*SUPPLIED RECORDS*
⟨

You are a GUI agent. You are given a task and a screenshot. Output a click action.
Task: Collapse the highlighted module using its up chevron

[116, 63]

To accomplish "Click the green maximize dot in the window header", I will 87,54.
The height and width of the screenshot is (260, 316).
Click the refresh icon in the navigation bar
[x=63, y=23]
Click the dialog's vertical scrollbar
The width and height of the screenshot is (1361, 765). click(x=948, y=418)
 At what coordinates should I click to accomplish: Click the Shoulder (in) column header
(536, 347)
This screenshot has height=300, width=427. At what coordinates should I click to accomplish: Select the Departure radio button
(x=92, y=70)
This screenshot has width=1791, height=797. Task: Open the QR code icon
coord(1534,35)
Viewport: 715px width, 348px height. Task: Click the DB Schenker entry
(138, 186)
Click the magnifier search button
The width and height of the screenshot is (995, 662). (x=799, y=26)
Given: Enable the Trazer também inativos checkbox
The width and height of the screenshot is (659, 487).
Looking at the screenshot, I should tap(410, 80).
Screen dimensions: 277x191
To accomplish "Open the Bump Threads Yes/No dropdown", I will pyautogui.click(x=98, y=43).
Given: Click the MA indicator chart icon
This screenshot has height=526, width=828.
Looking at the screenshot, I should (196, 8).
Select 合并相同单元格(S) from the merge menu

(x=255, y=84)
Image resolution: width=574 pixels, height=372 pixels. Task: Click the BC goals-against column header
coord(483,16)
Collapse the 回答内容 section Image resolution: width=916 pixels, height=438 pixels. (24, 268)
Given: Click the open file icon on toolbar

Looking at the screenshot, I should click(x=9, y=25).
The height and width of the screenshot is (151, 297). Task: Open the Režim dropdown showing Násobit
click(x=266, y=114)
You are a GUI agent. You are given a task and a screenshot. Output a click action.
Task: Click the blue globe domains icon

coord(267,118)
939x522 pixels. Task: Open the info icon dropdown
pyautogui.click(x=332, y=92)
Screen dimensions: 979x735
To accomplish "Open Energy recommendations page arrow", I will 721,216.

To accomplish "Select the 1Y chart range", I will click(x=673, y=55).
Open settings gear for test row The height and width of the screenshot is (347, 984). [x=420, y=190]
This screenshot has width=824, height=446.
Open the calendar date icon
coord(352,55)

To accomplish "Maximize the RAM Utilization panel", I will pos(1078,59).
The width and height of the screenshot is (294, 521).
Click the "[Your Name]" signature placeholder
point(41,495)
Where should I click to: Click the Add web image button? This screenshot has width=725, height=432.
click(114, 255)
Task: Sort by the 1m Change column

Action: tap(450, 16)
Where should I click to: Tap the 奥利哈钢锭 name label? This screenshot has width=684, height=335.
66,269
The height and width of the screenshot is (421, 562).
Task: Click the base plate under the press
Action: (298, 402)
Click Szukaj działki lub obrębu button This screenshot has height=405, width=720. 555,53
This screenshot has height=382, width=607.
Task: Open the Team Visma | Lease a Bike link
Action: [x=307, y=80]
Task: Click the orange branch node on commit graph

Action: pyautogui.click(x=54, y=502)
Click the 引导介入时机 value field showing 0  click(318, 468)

⟩

Copy out the entries above without altering a single character.

You are a GUI agent. You are given a task and a screenshot. Output a click action.
Task: Collapse the highlighted module using its up chevron

[116, 63]

To accomplish "Click the green maximize dot in the window header", I will 87,54.
The height and width of the screenshot is (260, 316).
Click the refresh icon in the navigation bar
[x=63, y=23]
Click the dialog's vertical scrollbar
The width and height of the screenshot is (1361, 765). click(x=948, y=418)
 At what coordinates should I click to accomplish: Click the Shoulder (in) column header
(536, 347)
This screenshot has height=300, width=427. At what coordinates should I click to accomplish: Select the Departure radio button
(x=92, y=70)
This screenshot has width=1791, height=797. Task: Open the QR code icon
coord(1534,35)
Viewport: 715px width, 348px height. Task: Click the DB Schenker entry
(138, 186)
Click the magnifier search button
The width and height of the screenshot is (995, 662). (x=799, y=26)
Given: Enable the Trazer também inativos checkbox
The width and height of the screenshot is (659, 487).
Looking at the screenshot, I should tap(410, 80).
Screen dimensions: 277x191
To accomplish "Open the Bump Threads Yes/No dropdown", I will pyautogui.click(x=98, y=43).
Given: Click the MA indicator chart icon
This screenshot has height=526, width=828.
Looking at the screenshot, I should (196, 8).
Select 合并相同单元格(S) from the merge menu

(x=255, y=84)
Image resolution: width=574 pixels, height=372 pixels. Task: Click the BC goals-against column header
coord(483,16)
Collapse the 回答内容 section Image resolution: width=916 pixels, height=438 pixels. (24, 268)
Given: Click the open file icon on toolbar

Looking at the screenshot, I should click(x=9, y=25).
The height and width of the screenshot is (151, 297). Task: Open the Režim dropdown showing Násobit
click(x=266, y=114)
You are a GUI agent. You are given a task and a screenshot. Output a click action.
Task: Click the blue globe domains icon

coord(267,118)
939x522 pixels. Task: Open the info icon dropdown
pyautogui.click(x=332, y=92)
Screen dimensions: 979x735
To accomplish "Open Energy recommendations page arrow", I will 721,216.

To accomplish "Select the 1Y chart range", I will click(x=673, y=55).
Open settings gear for test row The height and width of the screenshot is (347, 984). [x=420, y=190]
This screenshot has width=824, height=446.
Open the calendar date icon
coord(352,55)

To accomplish "Maximize the RAM Utilization panel", I will pos(1078,59).
The width and height of the screenshot is (294, 521).
Click the "[Your Name]" signature placeholder
point(41,495)
Where should I click to: Click the Add web image button? This screenshot has width=725, height=432.
click(114, 255)
Task: Sort by the 1m Change column

Action: tap(450, 16)
Where should I click to: Tap the 奥利哈钢锭 name label? This screenshot has width=684, height=335.
66,269
The height and width of the screenshot is (421, 562).
Task: Click the base plate under the press
Action: (298, 402)
Click Szukaj działki lub obrębu button This screenshot has height=405, width=720. 555,53
This screenshot has height=382, width=607.
Task: Open the Team Visma | Lease a Bike link
Action: [x=307, y=80]
Task: Click the orange branch node on commit graph

Action: pyautogui.click(x=54, y=502)
Click the 引导介入时机 value field showing 0  click(318, 468)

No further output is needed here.